Have you been following the Minnesota high school tournaments? They serve as a perennial a source of inspiration for me.

The dedication and sportsmanship displayed by the young athletes and their coaches are truly impressive. Attributes such as teamwork, leadership, enthusiasm, and desire are prominently showcased, embodying qualities we aspire for our youth to possess.

Every generation seems to express concern about the direction in which the world is heading, often questioning the values of the youth. However, observing the exemplary conduct of our state tournament participants, I am reassured that our future is in capable hands. Reflecting on my own youth, I remember similar apprehensions among adults, albeit Elvis Presley’s influence. Despite these concerns, we turned out just fine.

In 1959, James Conant, the President of Harvard University, released a report titled “The American High School Today.” This marked a period of transition as smaller rural schools consolidated into larger urban institutions. Conant advocated for a comprehensive curriculum encompassing subjects like math, sciences, languages, arts, and music—elements that continue to form the foundation of modern high school education.

The evolution of educational opportunities in prominent schools like Bemidji, Brainerd, and Grand Rapids, as well as in smaller institutions such as Clearbrook, Red Lake, Cass Lake, and Blackduck, aligns with Conant’s vision. The progress made, including achievements like the moon landing, would likely have pleased him.

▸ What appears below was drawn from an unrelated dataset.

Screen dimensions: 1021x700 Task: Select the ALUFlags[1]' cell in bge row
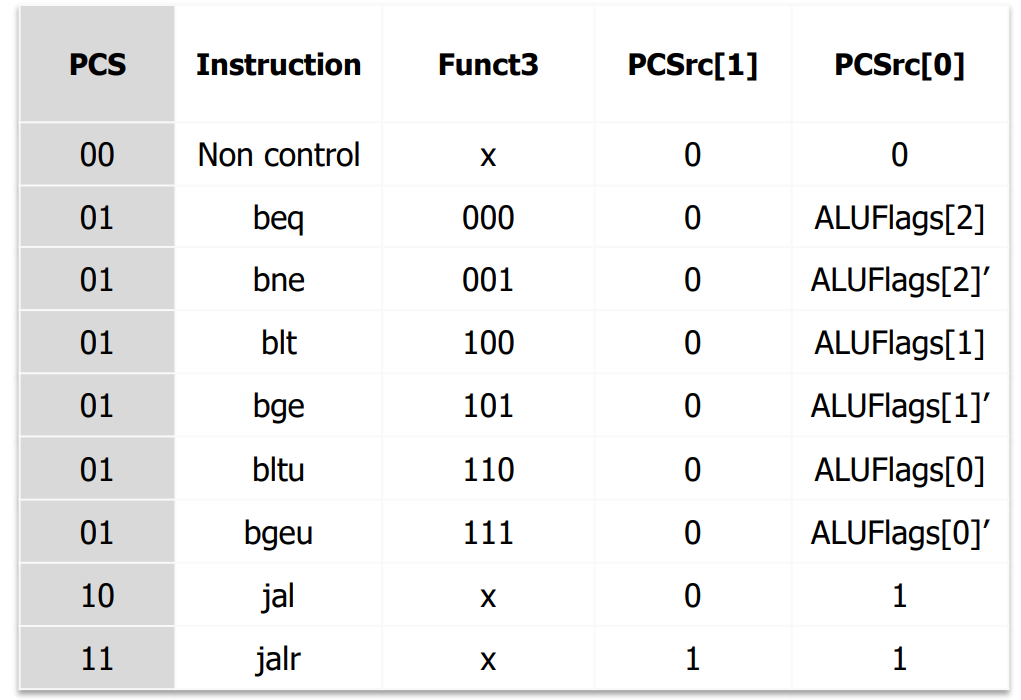(x=899, y=407)
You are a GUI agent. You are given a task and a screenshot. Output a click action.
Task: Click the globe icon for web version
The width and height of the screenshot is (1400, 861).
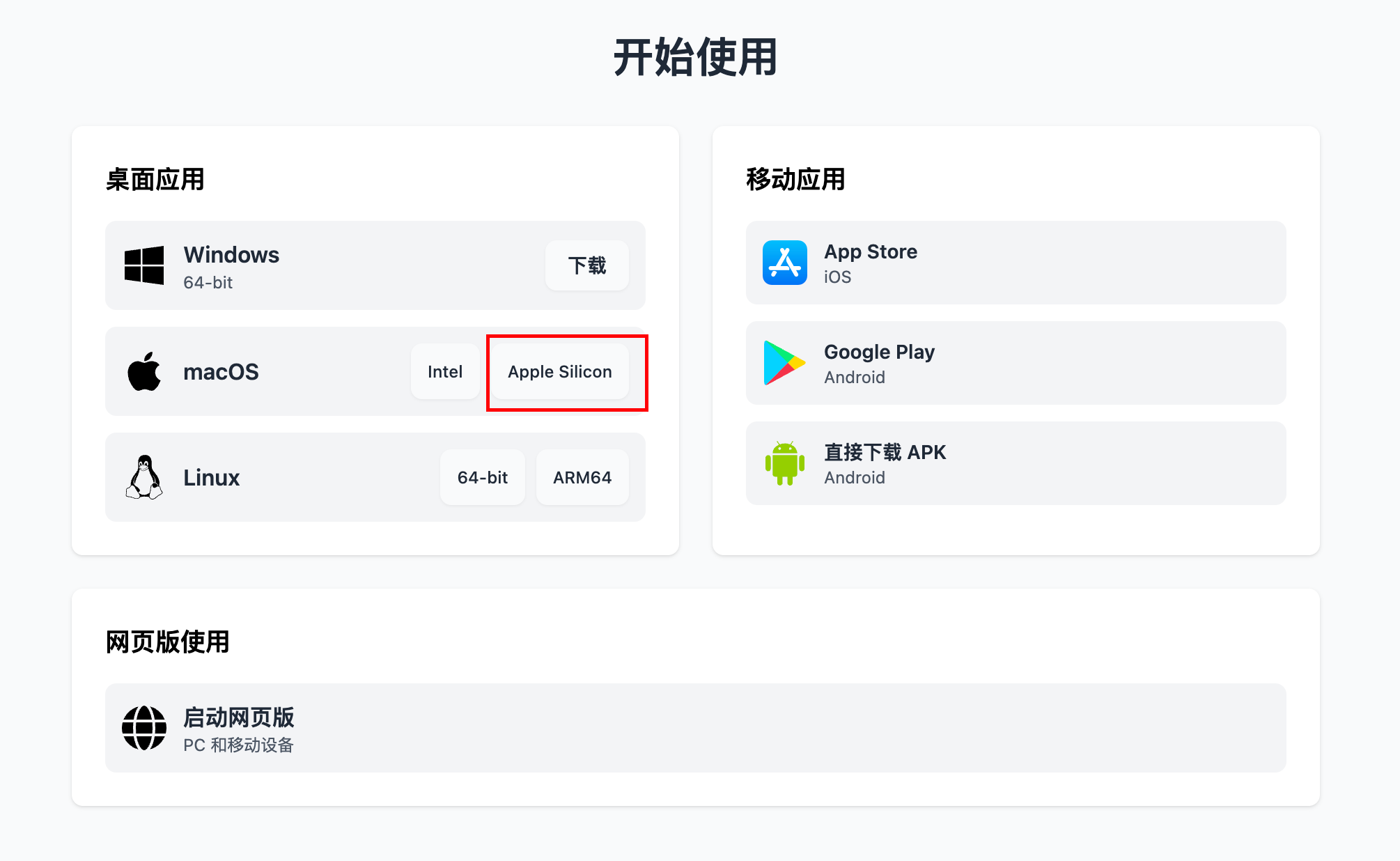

However, one aspect overlooked in Conant’s report was addressing students who did not fully engage with the educational offerings. It was assumed that a well-equipped school would inherently cater to every student’s needs, fostering universal appeal. Yet, achieving a 100% graduation rate remains elusive, prompting us to question what essential element is lacking.

The key lies in ensuring that students feel a sense of ownership and involvement in their education. Active participation in extracurricular activities or a deep passion for a particular subject often correlates with academic success, echoing Conant’s underlying philosophy.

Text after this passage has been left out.